__What the task asks__: Tally up the lines below that carry the word "Focus", answering with the figure alone.

[Dataset items]

• • • • • • •

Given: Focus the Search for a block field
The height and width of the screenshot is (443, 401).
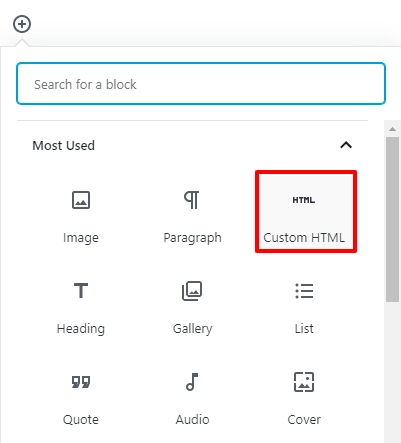Looking at the screenshot, I should click(x=201, y=84).
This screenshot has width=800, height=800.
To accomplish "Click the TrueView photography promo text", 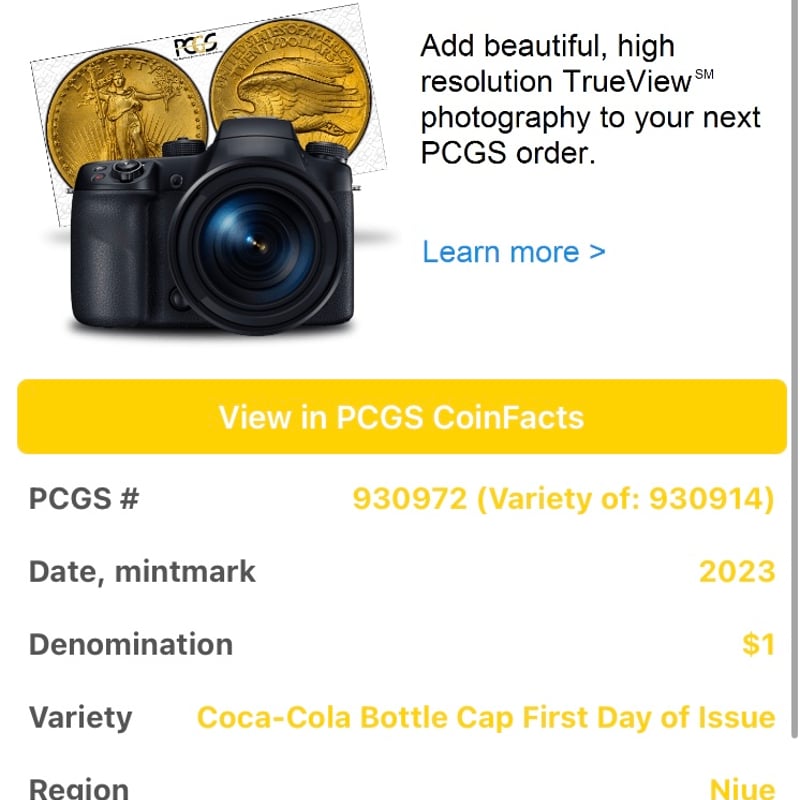I will coord(590,100).
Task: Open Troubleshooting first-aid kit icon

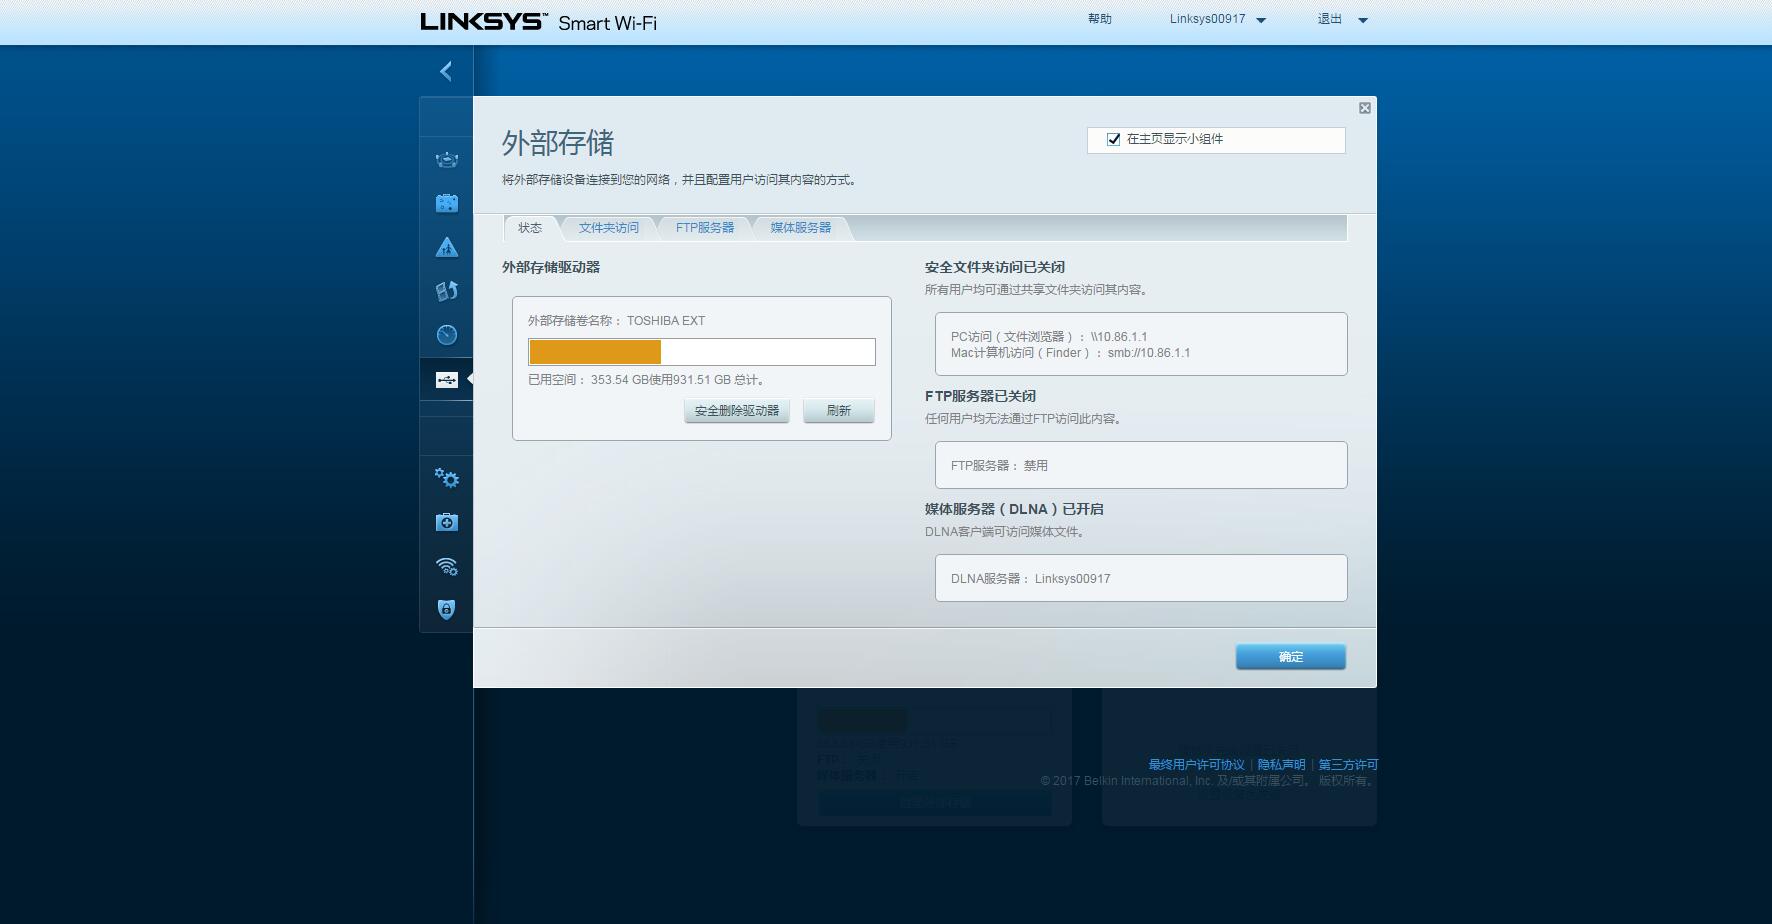Action: pos(446,522)

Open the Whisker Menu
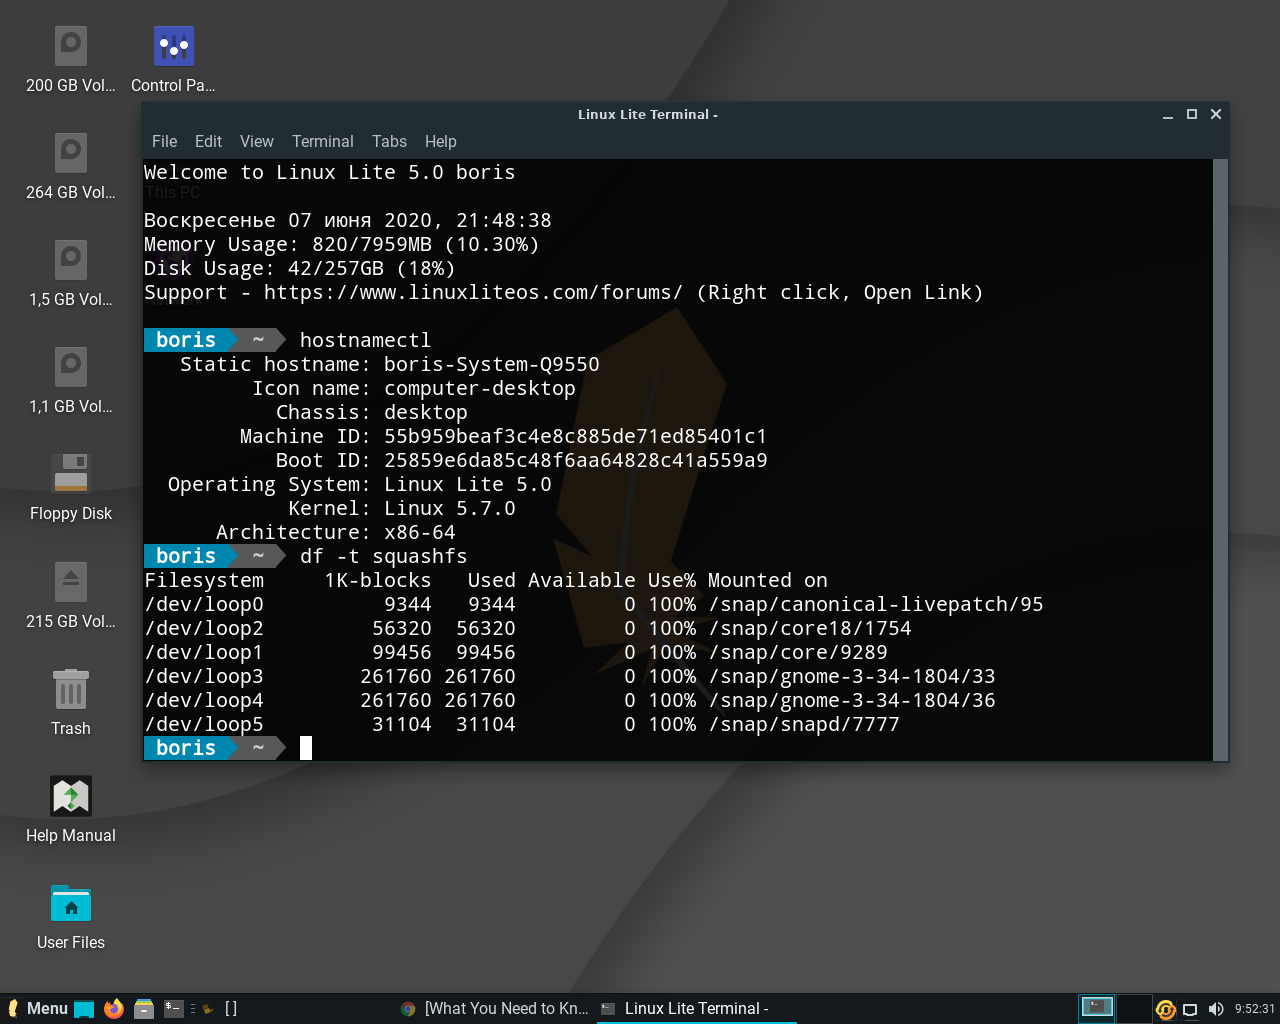40,1008
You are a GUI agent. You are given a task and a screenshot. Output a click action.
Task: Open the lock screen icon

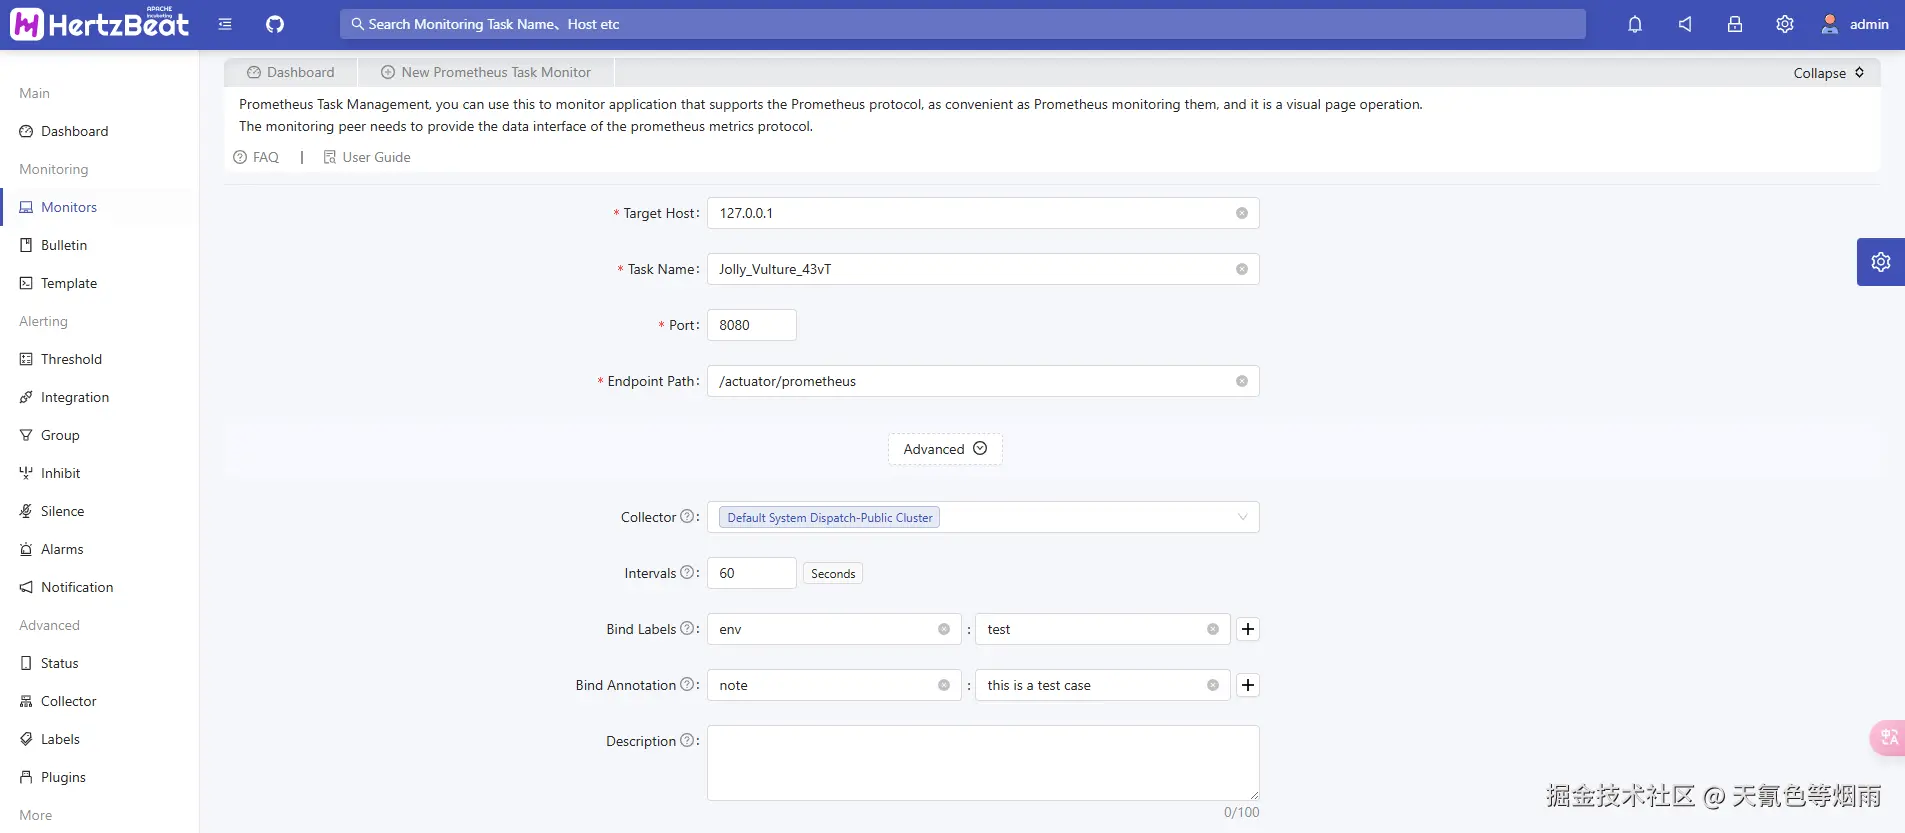pyautogui.click(x=1735, y=24)
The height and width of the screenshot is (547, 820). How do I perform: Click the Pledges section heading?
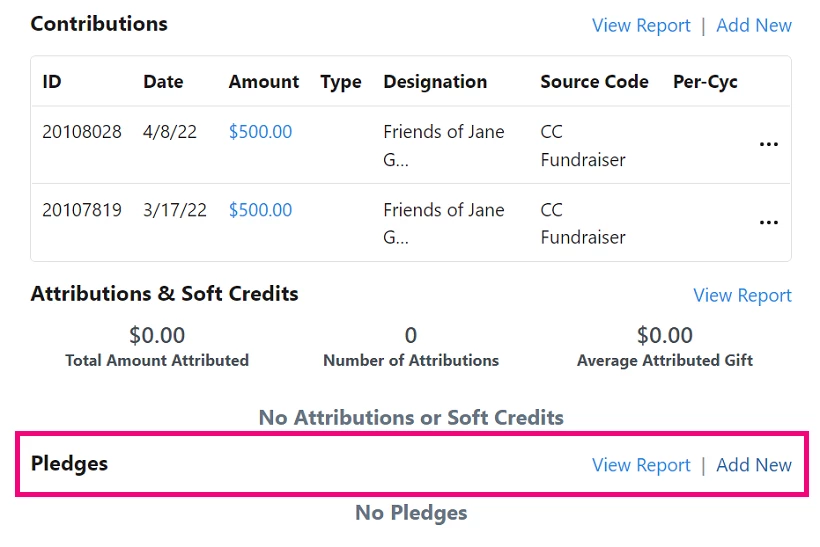click(69, 464)
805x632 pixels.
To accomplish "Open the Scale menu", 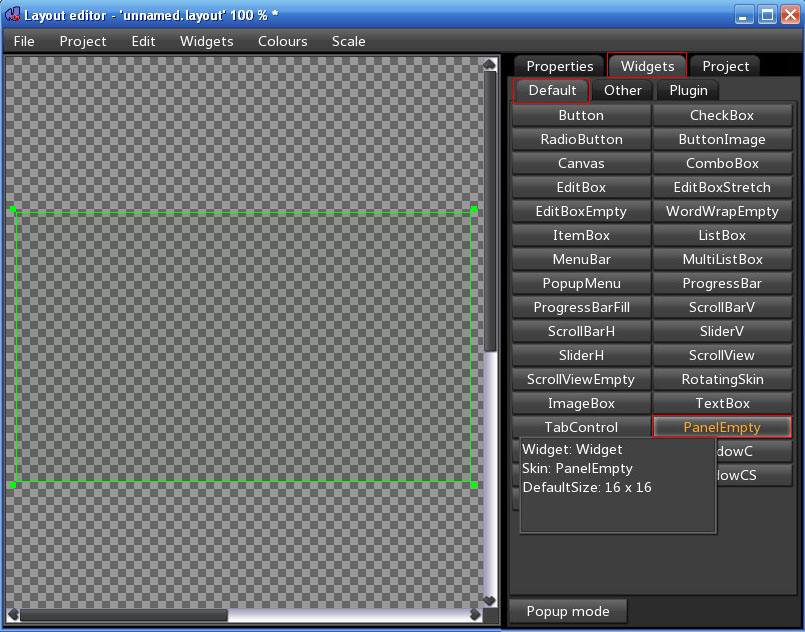I will (349, 41).
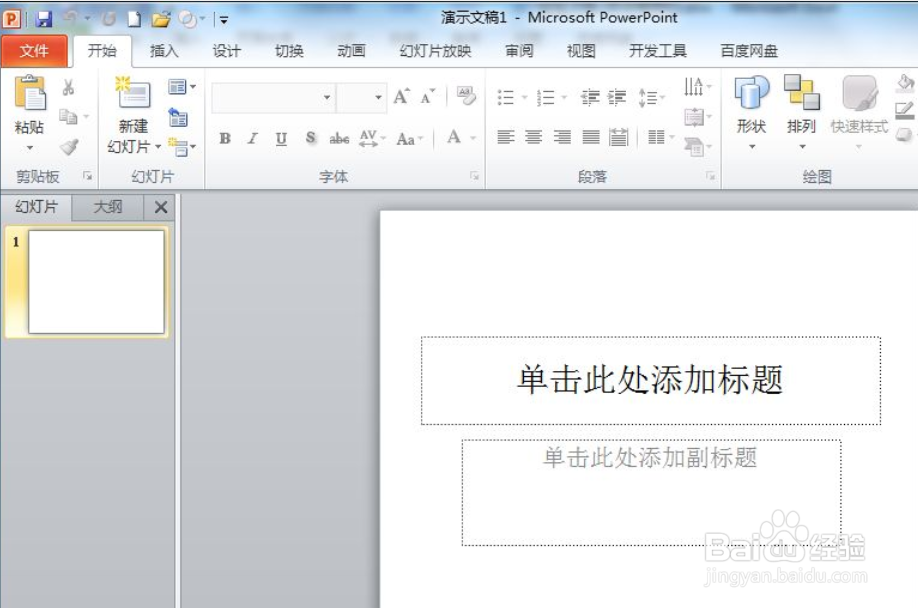Click the Cut scissors icon
918x608 pixels.
pyautogui.click(x=70, y=86)
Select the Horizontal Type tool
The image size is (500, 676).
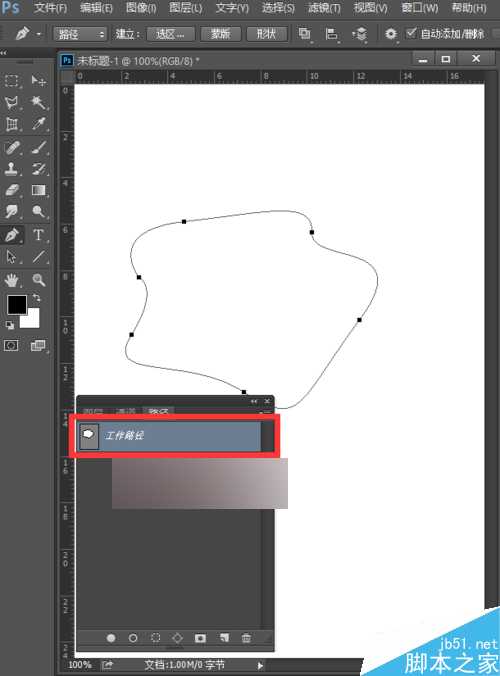38,235
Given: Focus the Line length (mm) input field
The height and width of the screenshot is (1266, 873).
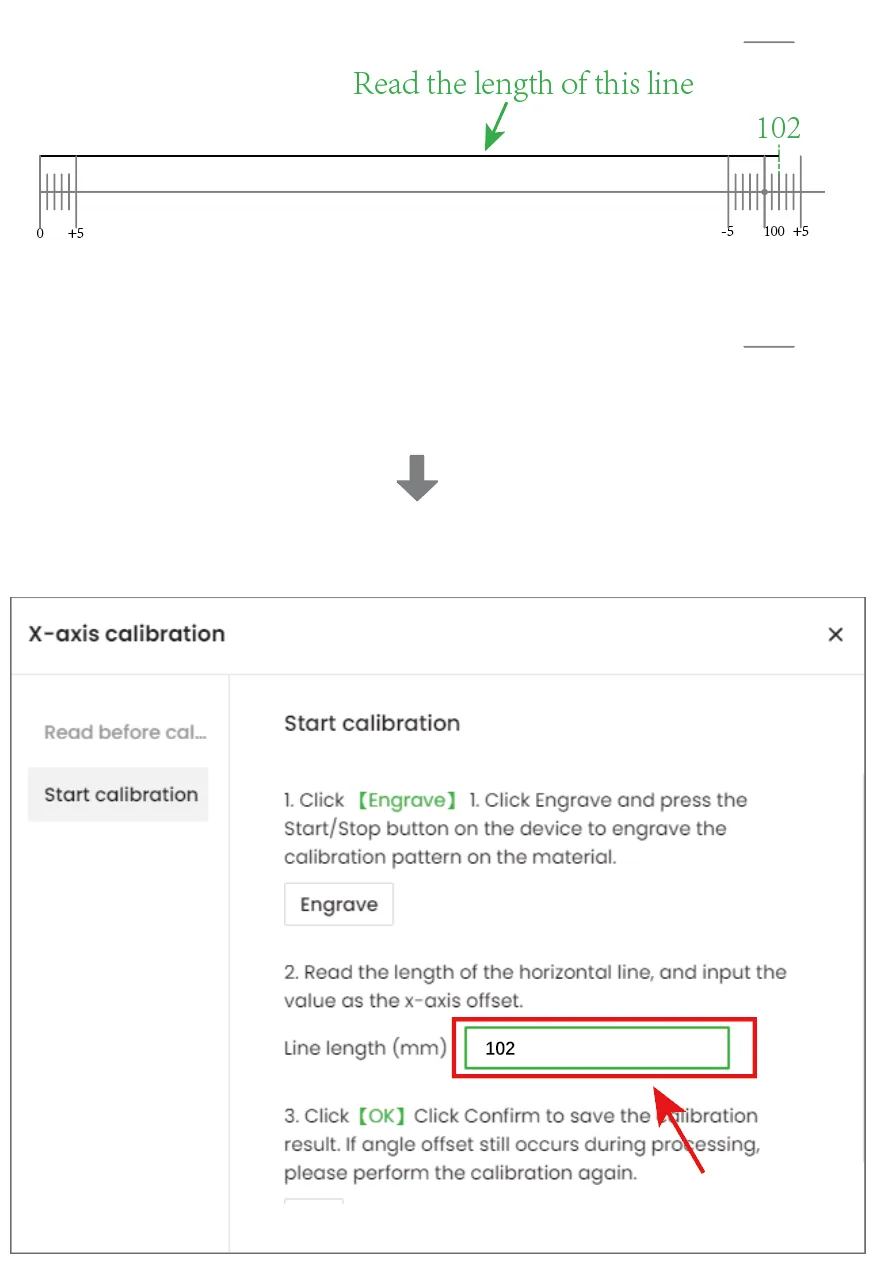Looking at the screenshot, I should [597, 1048].

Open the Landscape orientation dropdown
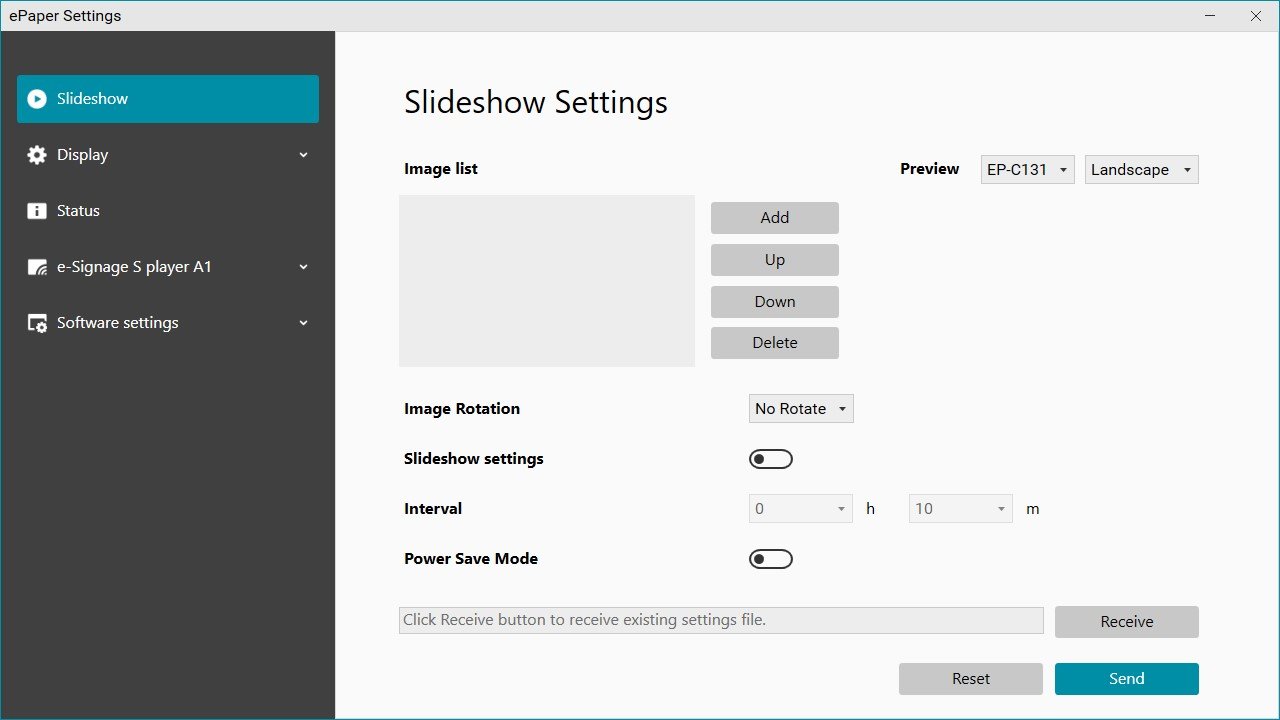click(x=1141, y=169)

• • • • • • •

__Written solution__: 2